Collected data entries
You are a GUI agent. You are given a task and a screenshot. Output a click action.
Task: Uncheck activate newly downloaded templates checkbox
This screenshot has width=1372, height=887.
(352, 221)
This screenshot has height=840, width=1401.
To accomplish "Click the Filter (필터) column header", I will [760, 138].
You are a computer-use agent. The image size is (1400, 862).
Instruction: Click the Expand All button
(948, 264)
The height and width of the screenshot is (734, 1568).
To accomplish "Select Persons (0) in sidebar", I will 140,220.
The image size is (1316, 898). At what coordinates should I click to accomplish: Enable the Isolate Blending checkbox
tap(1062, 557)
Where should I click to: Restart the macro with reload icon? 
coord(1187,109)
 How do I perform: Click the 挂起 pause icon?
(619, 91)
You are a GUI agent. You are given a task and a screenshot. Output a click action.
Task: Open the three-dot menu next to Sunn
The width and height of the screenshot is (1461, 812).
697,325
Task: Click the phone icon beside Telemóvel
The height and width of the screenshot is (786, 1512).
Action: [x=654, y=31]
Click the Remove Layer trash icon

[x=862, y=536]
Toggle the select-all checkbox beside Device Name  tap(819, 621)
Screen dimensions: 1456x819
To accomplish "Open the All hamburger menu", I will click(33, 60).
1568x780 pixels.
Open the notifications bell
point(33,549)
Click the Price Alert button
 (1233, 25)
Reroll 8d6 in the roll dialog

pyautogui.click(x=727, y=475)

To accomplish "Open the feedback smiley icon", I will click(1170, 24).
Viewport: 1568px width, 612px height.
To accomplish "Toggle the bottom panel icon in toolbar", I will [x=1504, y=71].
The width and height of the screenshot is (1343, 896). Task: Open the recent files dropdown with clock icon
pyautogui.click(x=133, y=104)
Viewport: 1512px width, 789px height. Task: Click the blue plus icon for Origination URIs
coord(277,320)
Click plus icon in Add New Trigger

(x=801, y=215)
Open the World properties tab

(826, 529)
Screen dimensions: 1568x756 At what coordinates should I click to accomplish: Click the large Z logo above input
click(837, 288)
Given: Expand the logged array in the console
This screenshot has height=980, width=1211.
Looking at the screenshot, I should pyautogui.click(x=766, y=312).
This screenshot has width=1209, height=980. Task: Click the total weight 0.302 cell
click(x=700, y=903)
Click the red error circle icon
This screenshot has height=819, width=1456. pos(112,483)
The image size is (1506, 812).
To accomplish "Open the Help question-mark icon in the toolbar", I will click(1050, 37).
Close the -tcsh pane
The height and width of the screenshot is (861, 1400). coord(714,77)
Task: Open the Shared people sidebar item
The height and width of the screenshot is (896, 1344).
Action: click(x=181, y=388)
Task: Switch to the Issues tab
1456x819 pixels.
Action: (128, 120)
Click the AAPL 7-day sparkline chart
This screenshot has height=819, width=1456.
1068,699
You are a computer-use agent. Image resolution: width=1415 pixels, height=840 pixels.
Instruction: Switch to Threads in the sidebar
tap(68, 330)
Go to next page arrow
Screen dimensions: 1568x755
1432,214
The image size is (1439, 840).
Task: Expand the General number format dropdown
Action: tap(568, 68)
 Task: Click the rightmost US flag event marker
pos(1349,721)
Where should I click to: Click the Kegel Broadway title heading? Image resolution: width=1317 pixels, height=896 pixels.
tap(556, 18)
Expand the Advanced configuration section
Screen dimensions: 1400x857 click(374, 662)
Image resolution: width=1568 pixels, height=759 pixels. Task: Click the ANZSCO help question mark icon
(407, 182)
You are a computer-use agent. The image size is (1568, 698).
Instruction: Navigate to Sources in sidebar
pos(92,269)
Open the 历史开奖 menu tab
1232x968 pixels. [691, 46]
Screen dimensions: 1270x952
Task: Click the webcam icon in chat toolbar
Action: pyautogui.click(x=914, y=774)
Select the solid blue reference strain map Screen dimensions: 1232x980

§ WORK ITEM
Give only the number of lines in the entries that contain "beside".

§ WRITTEN SOLUTION
2